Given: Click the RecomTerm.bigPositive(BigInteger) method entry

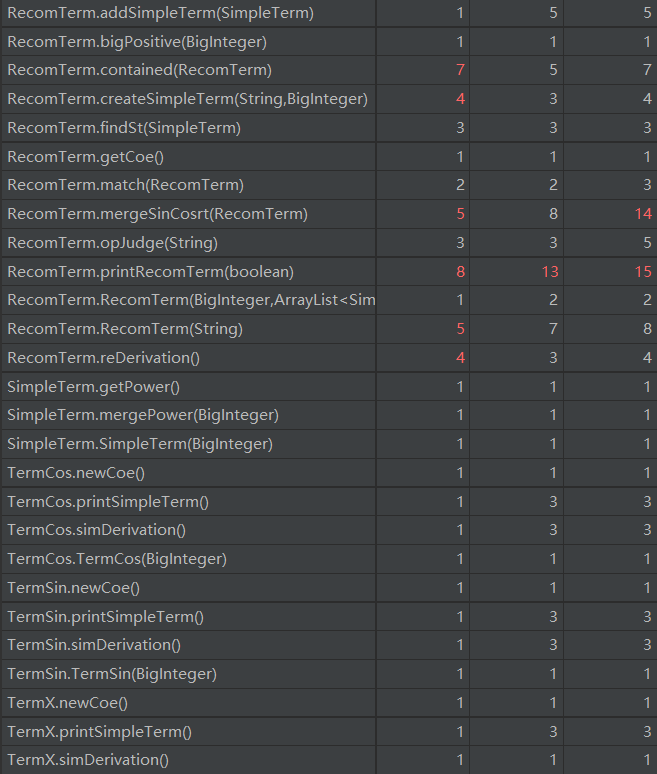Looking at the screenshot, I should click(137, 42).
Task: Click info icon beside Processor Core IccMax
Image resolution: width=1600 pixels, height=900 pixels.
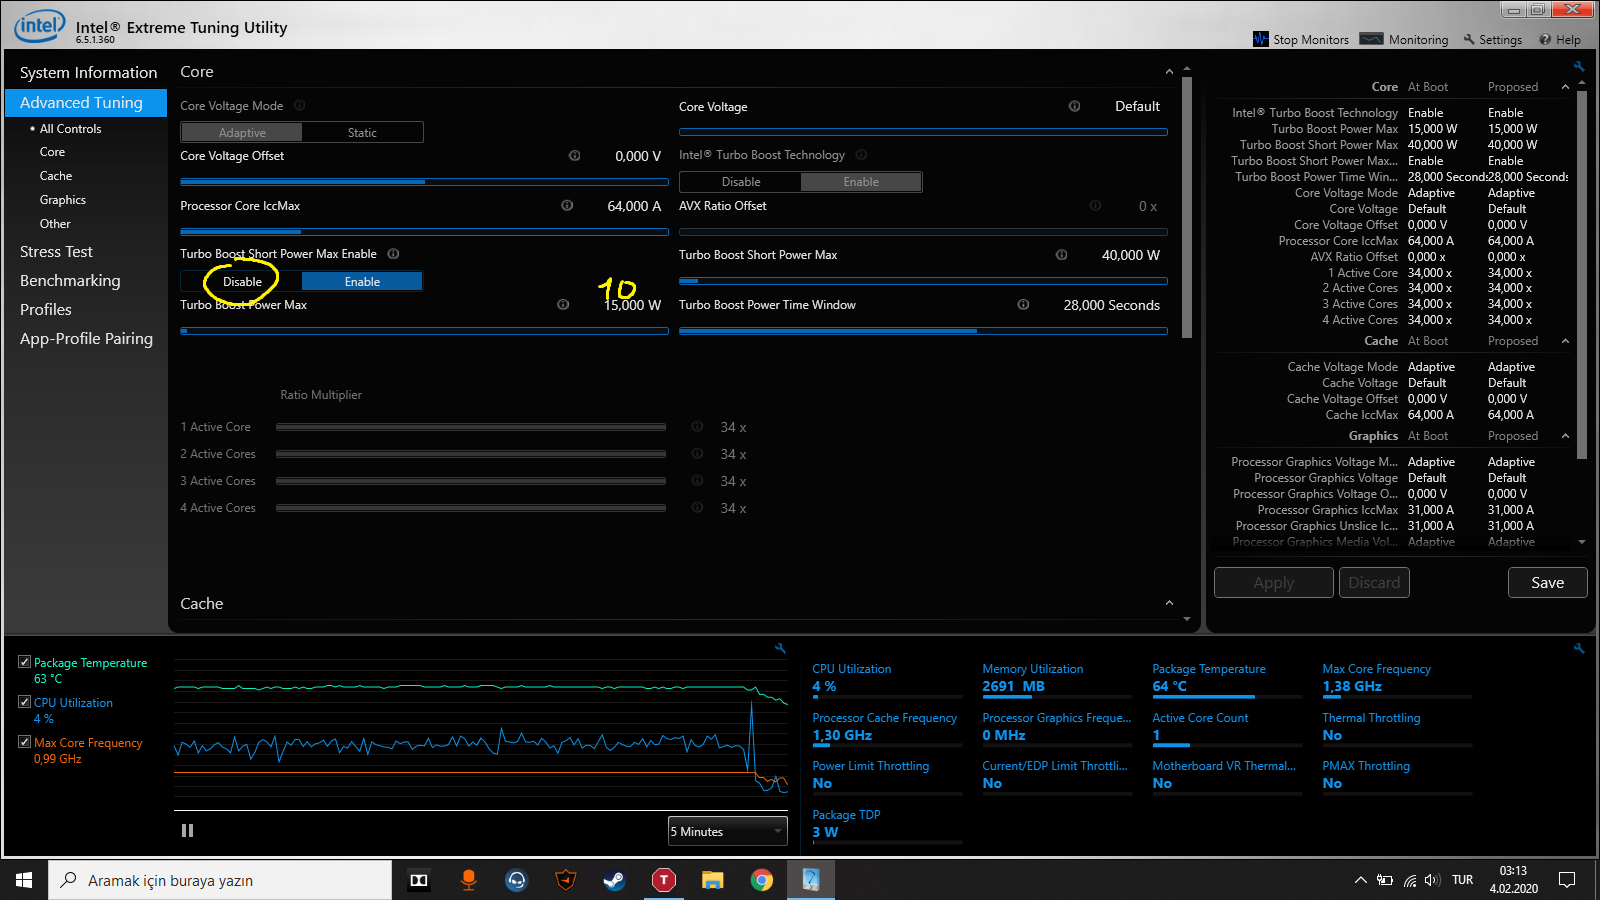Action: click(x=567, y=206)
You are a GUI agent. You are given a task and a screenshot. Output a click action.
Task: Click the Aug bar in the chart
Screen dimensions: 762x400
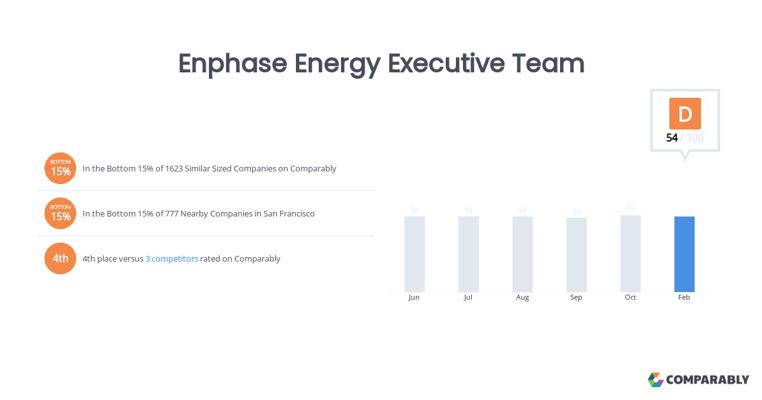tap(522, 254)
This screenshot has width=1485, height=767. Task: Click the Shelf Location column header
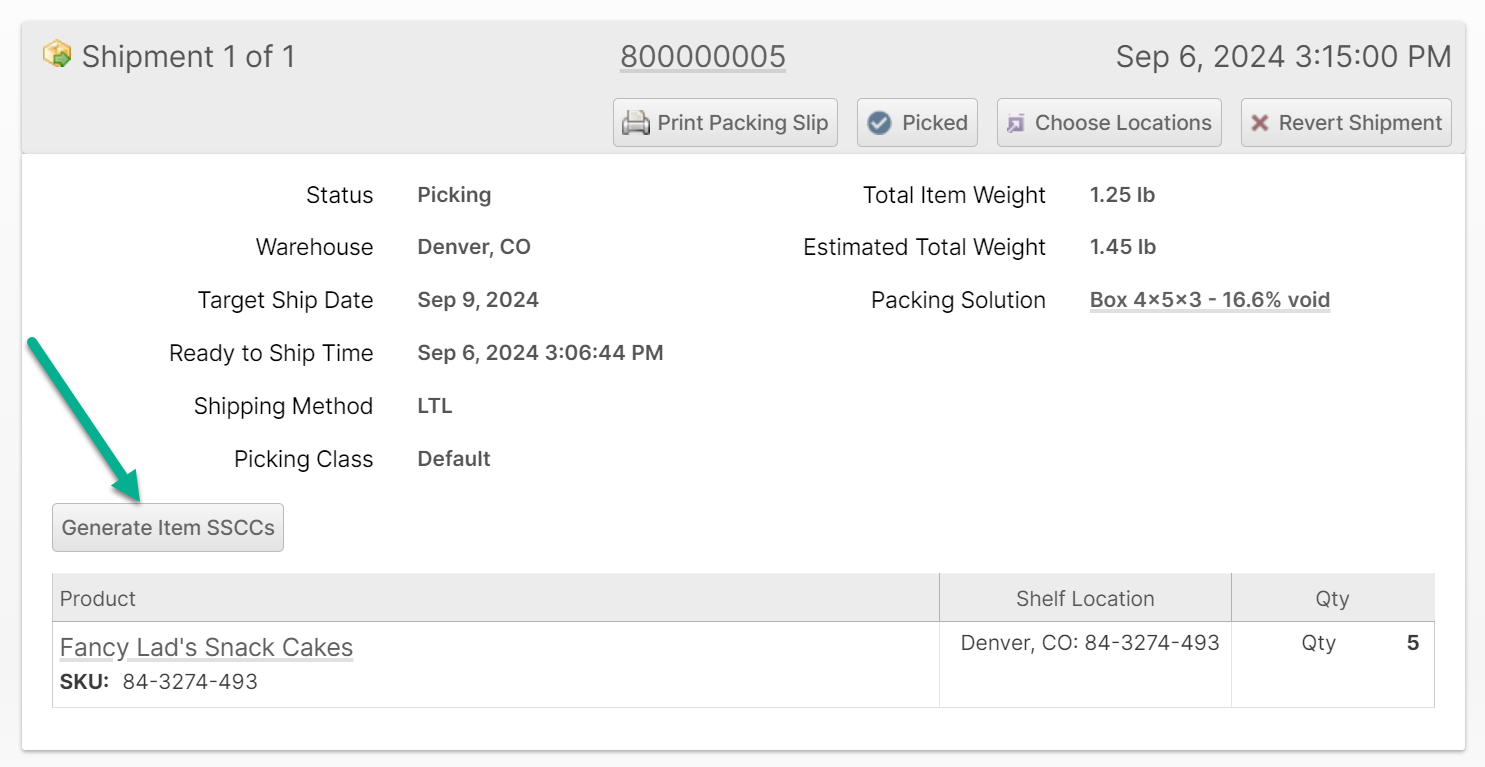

==========

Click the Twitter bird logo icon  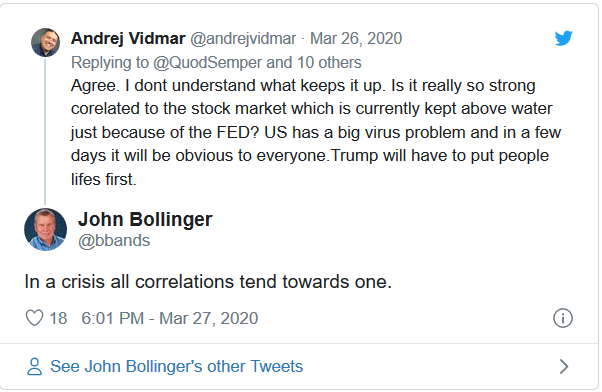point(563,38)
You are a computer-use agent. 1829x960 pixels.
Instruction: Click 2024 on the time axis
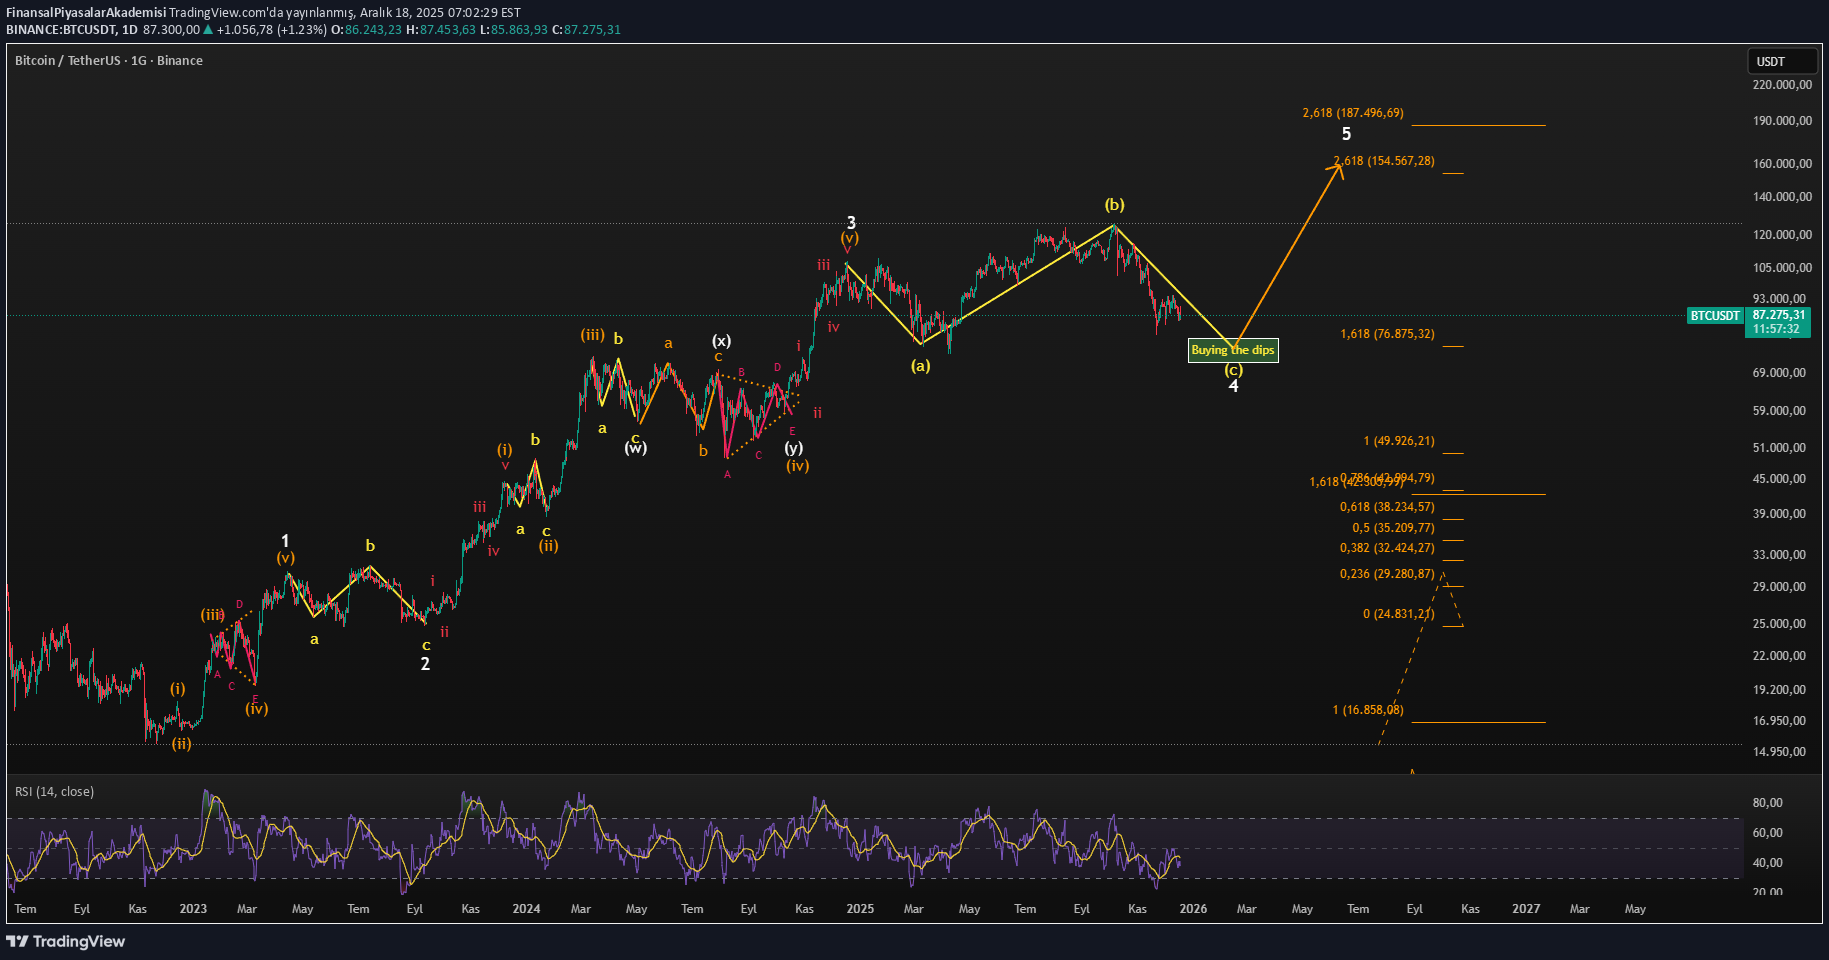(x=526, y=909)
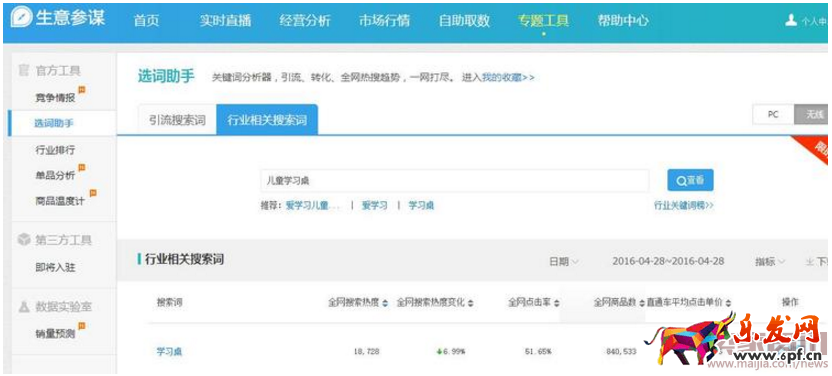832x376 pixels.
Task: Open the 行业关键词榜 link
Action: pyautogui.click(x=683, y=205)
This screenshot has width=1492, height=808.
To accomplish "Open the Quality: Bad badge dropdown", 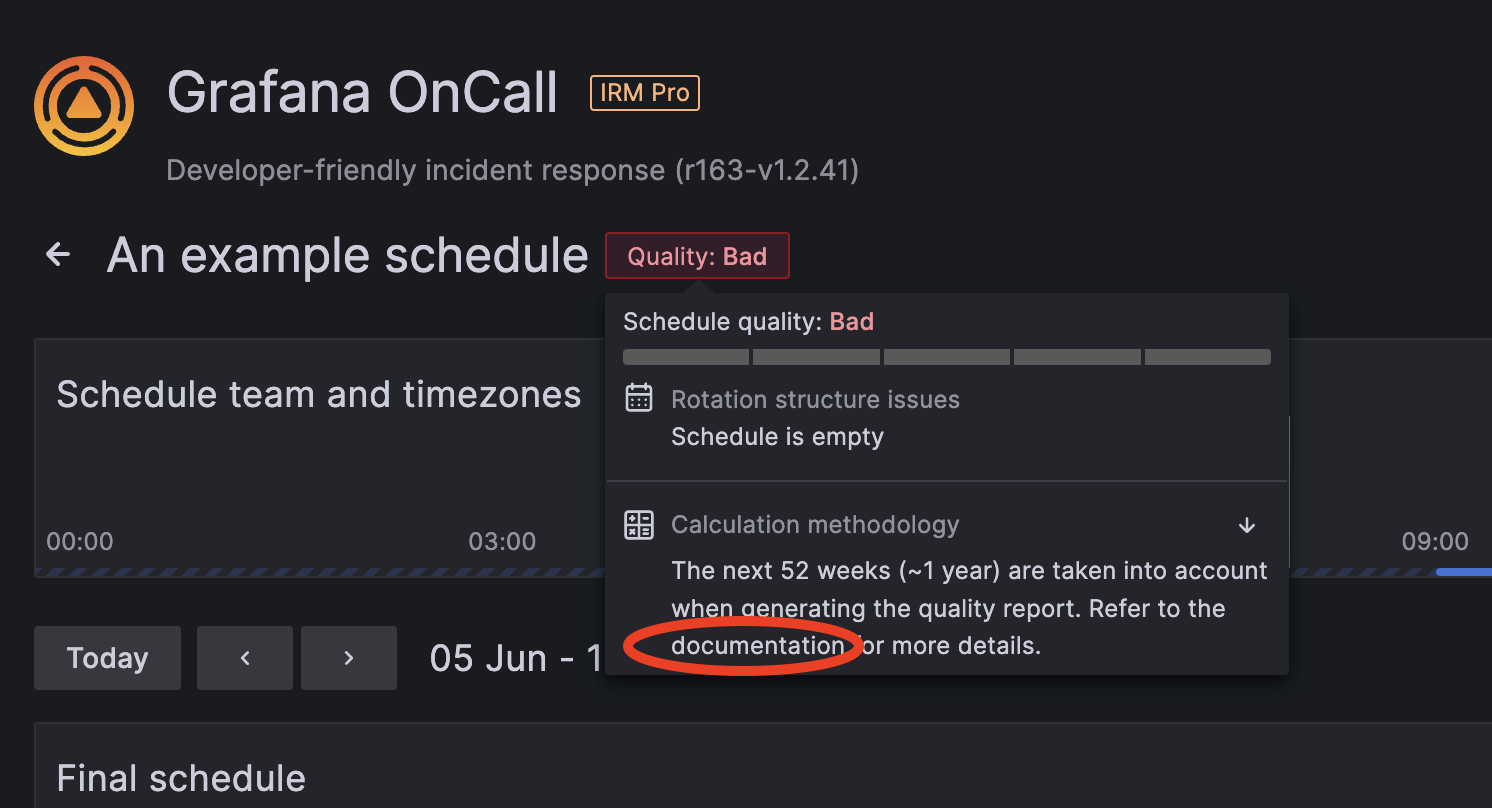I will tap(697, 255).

==========

Go through the material and copy each line that contains "This".

Solution to the problem -
This screenshot has width=1485, height=767. Task: Click the Shelf Location column header
This screenshot has width=1492, height=808.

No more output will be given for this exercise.